Sunk cost in the AI era: John and Eric define the bias, share candid stories, and show how identity, tech debt, and market shifts demand pivots, reality checks and the freedom of starting over.
John and Eric unpack the sunk cost fallacy through personal stories, clean definitions, and why it intensifies in fast-moving AI and software. They contrast stubbornness-as-craft with market reality, show how identity and ego can cloud pivots, and offer practical checks: external feedback, tighter problem framing, and willingness to start over.
Name the bias: Prior investment should not drive future investment. Always optimize for present and future ROI, not the past.
Identity check: Notice when a project becomes “part of me,” because that’s when impartial judgment collapses.
Use outside calibration: Ask trusted, domain-relevant peers to sanity-check your assumptions.
Accept utilitarian wins: AI-produced code may be inelegant, yet commercially superior. Tests and agents will raise quality anyway, so it’s time to accept the future of software development.
Freedom is willingness to start over: If you can let go of valuable things and start from zero, you won’t run the risk of getting bogged down by sunk costs.
Sunk cost fallacy is defined as the bias of using prior investment (time, money, effort) to justify continued investment, even when it impairs present decision-making.
===
Instructions for the task:
Carry on the text about the sunk cost fallacy, picking up right after its final sentence.

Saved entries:
===
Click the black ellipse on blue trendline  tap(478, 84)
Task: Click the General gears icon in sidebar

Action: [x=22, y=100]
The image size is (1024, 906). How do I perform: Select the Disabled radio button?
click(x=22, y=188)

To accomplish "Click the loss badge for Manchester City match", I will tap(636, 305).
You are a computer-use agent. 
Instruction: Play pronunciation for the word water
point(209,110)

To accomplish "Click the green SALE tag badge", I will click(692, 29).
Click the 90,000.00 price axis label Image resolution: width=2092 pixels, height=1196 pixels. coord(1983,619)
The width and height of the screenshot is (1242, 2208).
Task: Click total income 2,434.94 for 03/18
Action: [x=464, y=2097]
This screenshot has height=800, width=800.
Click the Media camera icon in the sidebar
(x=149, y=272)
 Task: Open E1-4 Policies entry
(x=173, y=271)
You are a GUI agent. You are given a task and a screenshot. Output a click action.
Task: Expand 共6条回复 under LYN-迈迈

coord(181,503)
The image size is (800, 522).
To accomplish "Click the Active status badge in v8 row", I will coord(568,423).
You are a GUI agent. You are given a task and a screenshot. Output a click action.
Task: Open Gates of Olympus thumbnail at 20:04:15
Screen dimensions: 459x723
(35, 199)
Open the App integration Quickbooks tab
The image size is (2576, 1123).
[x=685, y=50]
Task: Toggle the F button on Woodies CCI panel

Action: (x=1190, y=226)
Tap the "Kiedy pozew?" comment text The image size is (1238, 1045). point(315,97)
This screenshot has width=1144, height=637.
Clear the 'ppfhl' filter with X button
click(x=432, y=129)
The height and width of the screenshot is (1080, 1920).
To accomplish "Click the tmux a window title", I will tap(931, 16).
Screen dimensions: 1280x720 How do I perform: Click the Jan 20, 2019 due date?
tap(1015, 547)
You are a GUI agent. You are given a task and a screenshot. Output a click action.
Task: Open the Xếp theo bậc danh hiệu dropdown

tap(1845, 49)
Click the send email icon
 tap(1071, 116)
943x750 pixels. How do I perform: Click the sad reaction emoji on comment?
===
Answer to this problem:
Thinking, Fast and Slow, written by Daniel Kahneman, is referenced for its System 1 / System 2 lens to explain why sunk cost can feel emotional and irrational.
Steam-powered boats and the Morse code/telegraph are cited as cases where stubborn persistence eventually met enabling tech, highlighting survivorship bias.
The "rich young ruler" story from Matthew 19 in the Bible is used to illustrate identity attachment and how letting go of things core to oneself can be the real barrier to change.
Elon Musk, via Walter Isaacson's biography, is referenced as an anti–sunk-cost archetype, repeatedly risking everything and switching when needed.
Benn Stancil's framing (LLMs read fast and summarize "roughly") is echoed to explain why AI coding feels transformative: machines don't slow down on code reading/writing.